Kebijakan ini diambil sebagai upaya mencegah penyalahgunaan teknologi digital di lingkungan sekolah. Menurut Purwanto, penggunaan ponsel tanpa pengawasan berpotensi memicu perubahan perilaku siswa, termasuk tindakan yang melanggar etika dan norma di sekolah.
Ia menegaskan, seluruh siswa diwajibkan menyerahkan ponsel sebelum pelajaran dimulai agar proses belajar tetap kondusif dan siswa dapat fokus mengikuti materi tanpa gangguan dari media sosial maupun aktivitas digital lainnya.
“Anak-anak saat ini dipengaruhi banyak faktor, bukan hanya guru, tetapi juga media sosial, lingkungan, dan keluarga. Karena itu, pembentukan karakter harus dilakukan bersama,” ujar Purwanto usai memimpin upacara di SMAN 1 Purwakarta, Senin (20/4/2026).
Ia juga mengingatkan bahwa penggunaan media sosial saat kegiatan belajar mengajar dapat menimbulkan perilaku menyimpang, termasuk dorongan untuk membuat konten yang bersifat provokatif demi menarik perhatian.
Sementara itu, psikolog dari Ibunda.id, Danti Wulan Manunggal, menilai kejadian tersebut tidak lepas dari fenomena “eksistensialisme digital”, yakni kondisi ketika seseorang merasa diakui setelah tindakannya menjadi konsumsi publik di media sosial.
Menurut Danti, secara psikologis remaja masih berada pada fase perkembangan emosi yang kuat, sementara kemampuan mengendalikan impuls belum matang. Kehadiran kamera dan kemungkinan mendapat perhatian dari teman sebaya membuat perilaku mereka berubah menjadi ajang pertunjukan demi validasi sosial.
“Tanpa adanya kamera, kemungkinan besar tindakan seperti itu tidak akan dilakukan seberani itu. Ada dorongan kuat untuk mendapat pengakuan dari lingkungan,” jelasnya.
Peristiwa tersebut terjadi pada Kamis (16/4/2026) di kelas XI IPS SMAN 1 Purwakarta dan melibatkan seorang guru bernama Atum yang baru mengajar di sekolah tersebut. Aksi berupa ejekan dan gestur tidak pantas dilakukan usai kegiatan belajar mengajar mata pelajaran pengolahan makanan.

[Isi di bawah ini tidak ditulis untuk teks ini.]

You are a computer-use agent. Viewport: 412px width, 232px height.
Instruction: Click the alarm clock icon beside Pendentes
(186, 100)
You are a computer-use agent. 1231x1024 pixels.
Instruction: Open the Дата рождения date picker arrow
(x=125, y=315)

Meski sekolah sempat memberikan sanksi skorsing selama 19 hari, Dinas Pendidikan Jawa Barat memastikan kesembilan siswa tersebut tidak dikeluarkan. Sebagai gantinya, mereka akan menjalani pembinaan karakter secara intensif selama tiga bulan.
Program pembinaan tersebut meliputi pendampingan psikologis, kegiatan sosial di masyarakat, serta pengawasan ketat melalui kerja sama antara pihak sekolah dan orang tua.

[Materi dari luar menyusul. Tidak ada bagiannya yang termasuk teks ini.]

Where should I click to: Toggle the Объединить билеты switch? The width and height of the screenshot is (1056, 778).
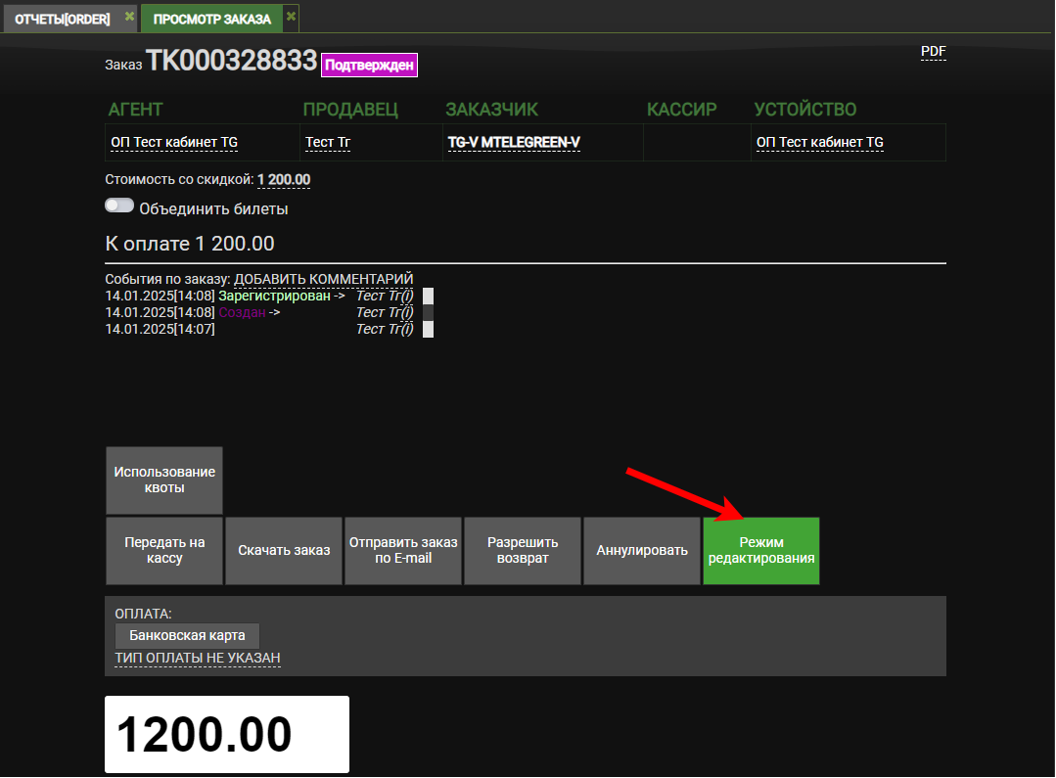(x=119, y=206)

Langkah pembinaan ini sejalan dengan arahan Gubernur Jawa Barat, Dedi Mulyadi, yang menekankan pentingnya sanksi edukatif bagi siswa agar pembinaan karakter menjadi prioritas utama dibanding hukuman semata.

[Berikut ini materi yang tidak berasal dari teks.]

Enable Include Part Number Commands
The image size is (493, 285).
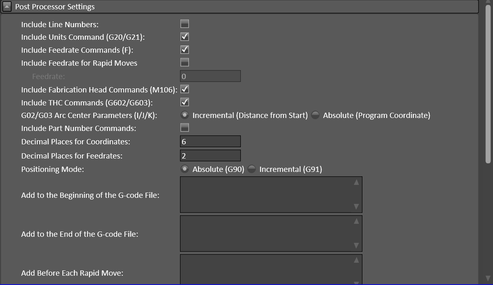184,127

Dinas Pendidikan Jawa Barat berharap kejadian ini menjadi bahan evaluasi bersama bagi sekolah, orang tua, dan masyarakat untuk lebih serius dalam mengawasi penggunaan teknologi digital di kalangan pelajar, terutama pembatasan akses media sosial bagi anak-anak usia sekolah.